E’ altresì vero che il numero di trattamenti ricevuti può condizionare, in maniera positiva, la propensione di UKE ad entrare nello stato alfa in tempi più brevi; questo perché lui ha maggior consapevolezza di se, rispetto ad una persona che riceve un trattamento per la prima volta.
TORI, da par suo, va in uno stato alterato in cui la sensibilità è fortemente accresciuta e le mani sanno dove andare da sole.
E’ proprio questa una delle sensazione più piacevoli che ho quando tratto, ovvero quella di “andare” senza preoccuparmi di dove, inizialmente, volevo “arrivare”.
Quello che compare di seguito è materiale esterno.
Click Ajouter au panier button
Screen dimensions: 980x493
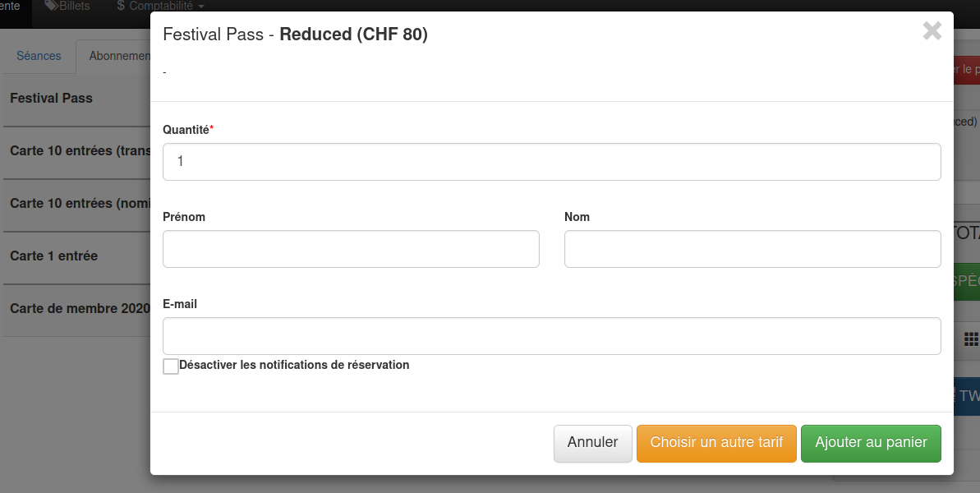(x=871, y=443)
Studi recenti, che si sono serviti dell'elettroencefalogramma, hanno dimostrato un’evidente correlazione tra lo stimolo che proviene dall'esterno e le onde cerebrali del soggetto in esame. Inizialmente, le ricerche in questo campo utilizzavano soprattutto la luce; poi, si e' passati ai suoni ed alle stimolazioni elettromagnetiche.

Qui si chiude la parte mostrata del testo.